Repeat each record below exactly, dropping the pictures.

■ **RECORDS SUPPLIED**:
*-*-*

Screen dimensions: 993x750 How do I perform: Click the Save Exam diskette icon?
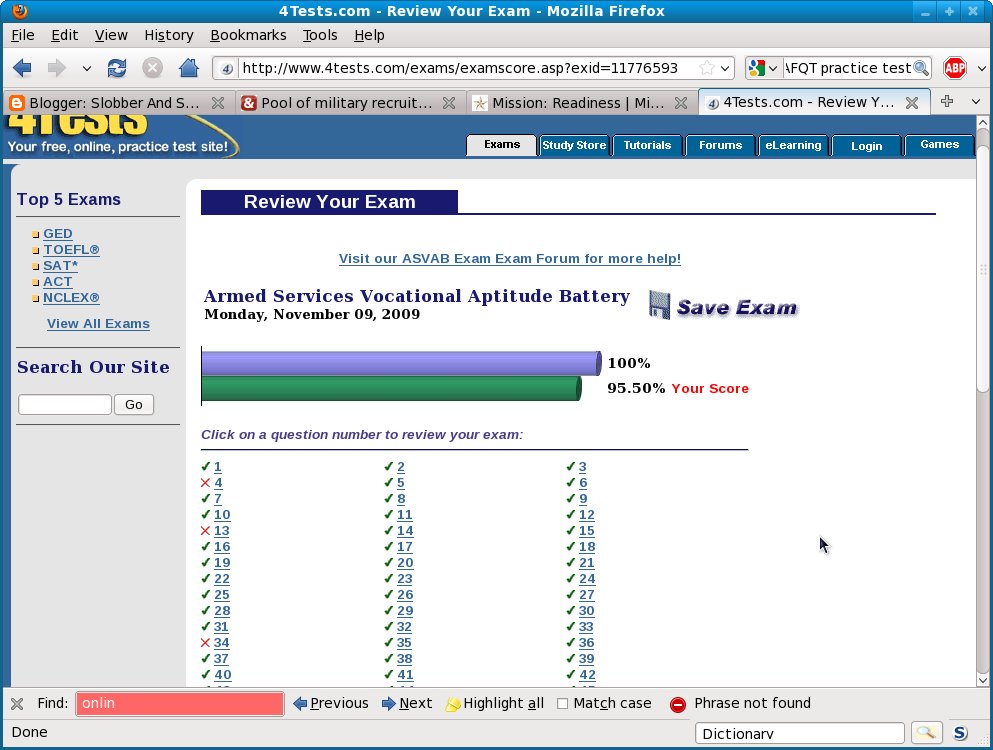[x=659, y=304]
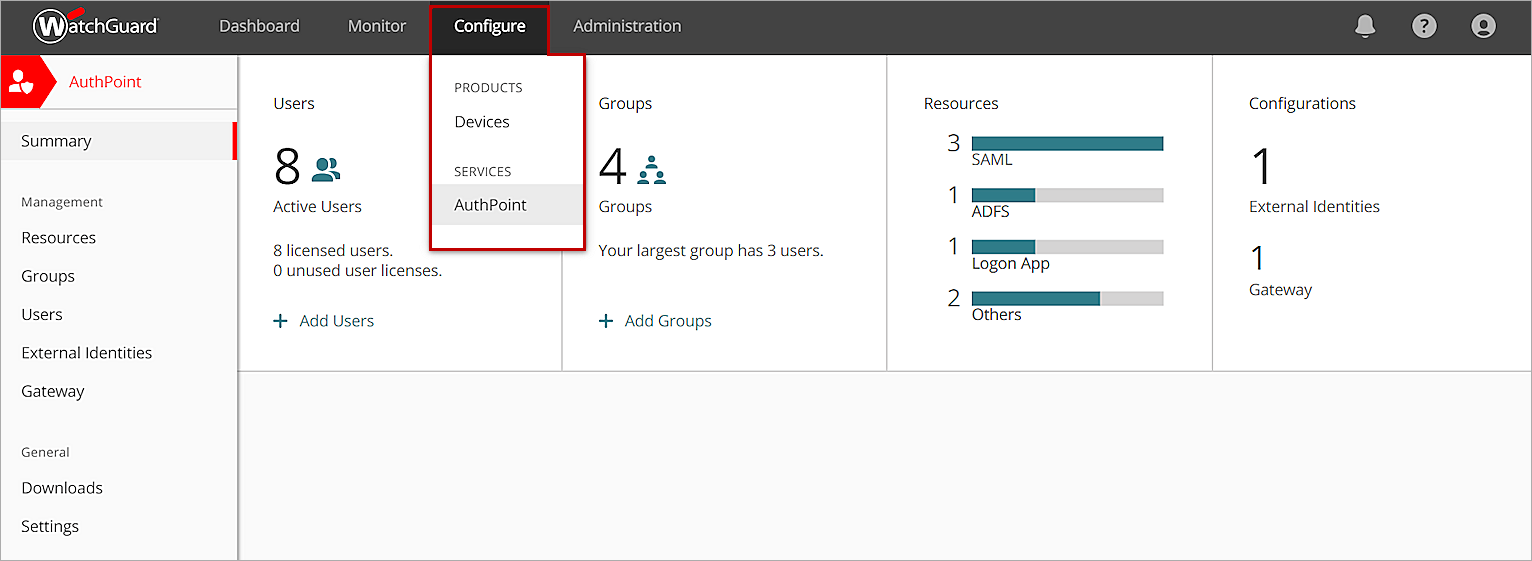Click the SAML resources bar
The width and height of the screenshot is (1532, 561).
[1067, 143]
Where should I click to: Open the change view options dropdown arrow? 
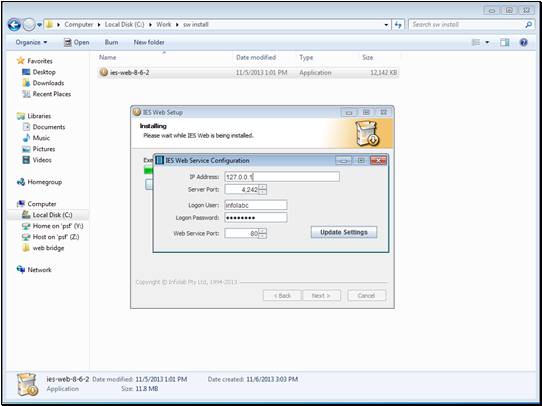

*-*-*

■ **EXERCISE ANSWER**:
Screen dimensions: 993x750 How do I perform: Click the Save Exam diskette icon?
[x=659, y=304]
Click the SAML resources bar
The width and height of the screenshot is (1532, 561).
[1067, 143]
Where should I click to: Open the change view options dropdown arrow? 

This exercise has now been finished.